While the impulse today to interpret May 8 as a day of liberation — if only through a retrospective lens — is understandable, few seem to have taken into account the danger that many Germans will take the term at face value, as historical reality. But as generations pass, and as the last victims and perpetrators perish, keeping the facts straight becomes even more important.
Despite Germany’s praiseworthy culture of remembrance, many Germans have a jarringly tenuous grasp of the extent of Nazi crimes or the population’s involvement. In a poll commissioned by the German weekly Die Zeit before the 75th anniversary of V-E Day, 53 percent of respondents agreed with the false statement that “it was just a few criminals who instigated the war and killed the Jews.” In another poll commissioned by a German public broadcaster, 23 percent didn’t even have a grasp of what the Holocaust was.
To be clear, German leaders today employ the notion of liberation to embrace their historical responsibility, not to deny it. This was clear when President Frank-Walter Steinmeier spoke on the 75th anniversary of V-E Day. It had taken three generations “for us to wholeheartedly admit” that May 8 is “a day of liberation,” he said. Though the liberation was “imposed from outside,” he said, Germans subsequently played a part in “our internal liberation.” This was a “long and painful process which involved facing up to the past,” he said, and “fighting to stop silence and denial from prevailing.” The process of internal liberation, in other words, meant rejection of a Schlussstrich.
But not all Germans listen to the finer points of such speeches very closely, taking time to reflect on liberation as an internal process. Germany’s culture of remembrance is often highly ritualized, and many leave the task of commemoration up to their political representatives.

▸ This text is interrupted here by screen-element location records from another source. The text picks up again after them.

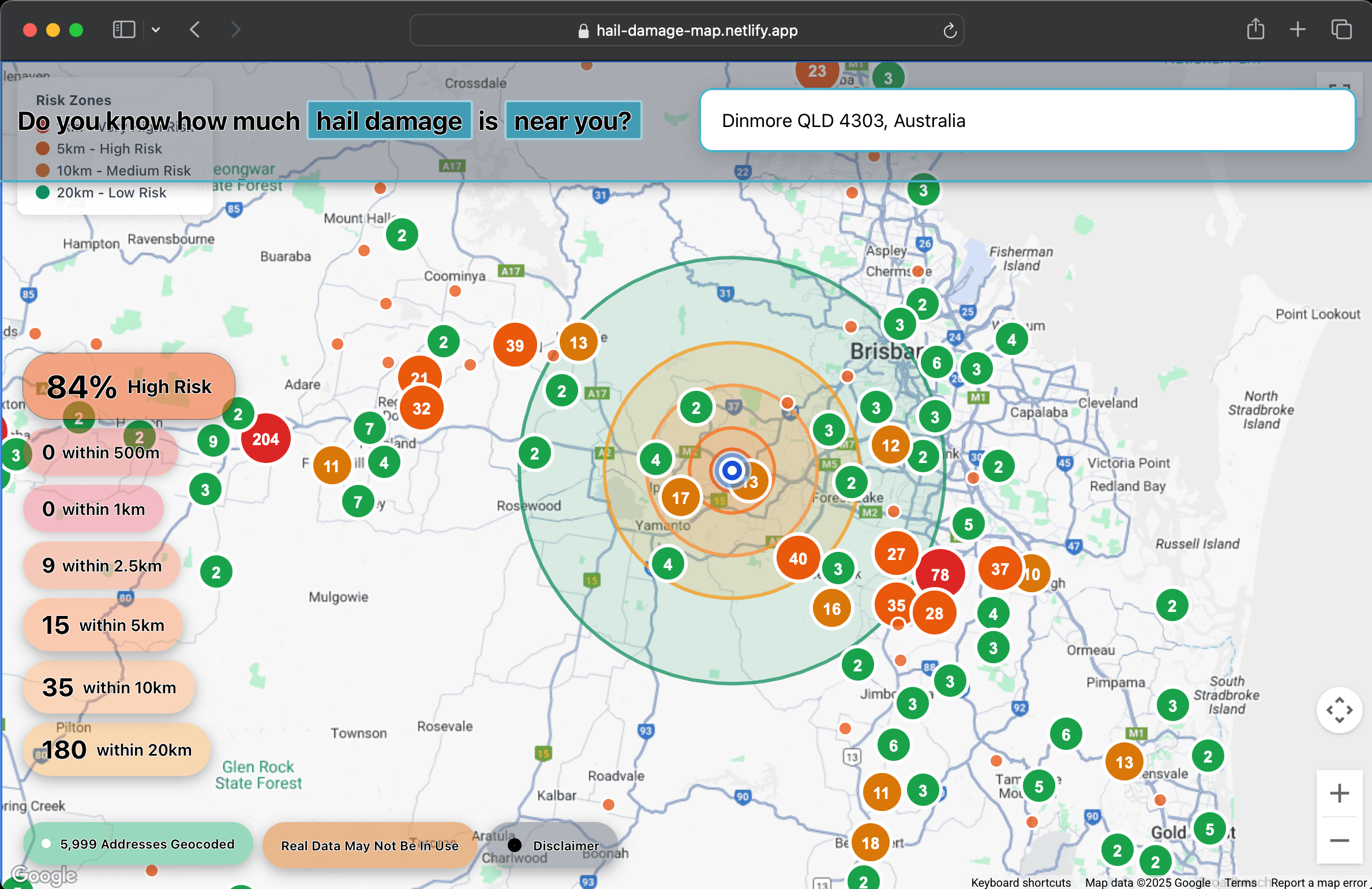Image resolution: width=1372 pixels, height=889 pixels.
Task: Go back using the browser back arrow
Action: click(195, 29)
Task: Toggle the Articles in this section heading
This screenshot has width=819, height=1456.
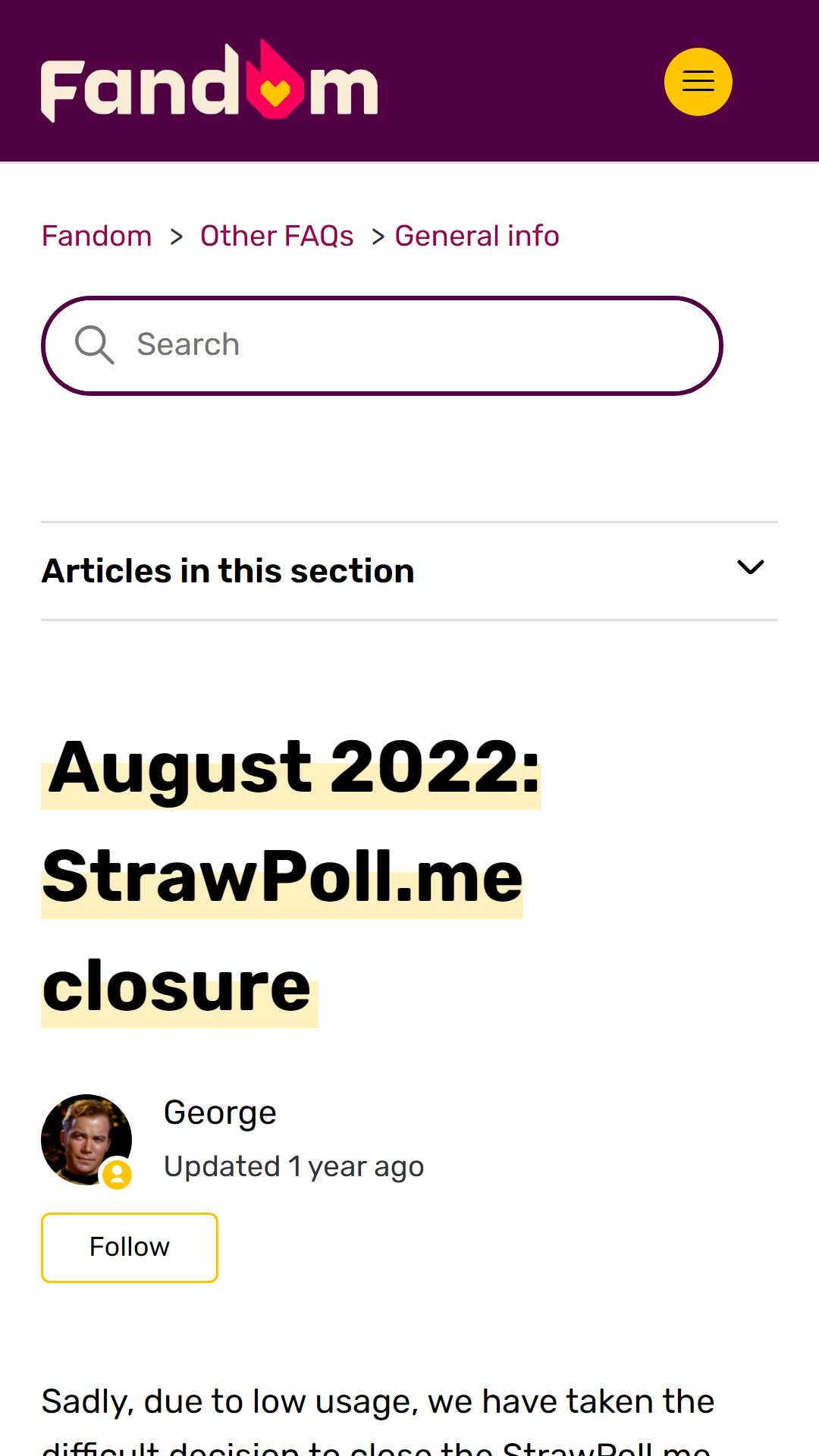Action: 228,571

The danger is that many in Germany will end up conflating victims and perpetrators, and fail to fully grasp how the Nazis mobilized the masses. The point is not to saddle current and future generations with guilt, but to ensure that the unvarnished truth remains clear. No good lesson can be drawn from history without a full understanding that the guilty were all around, and that they fought to the end.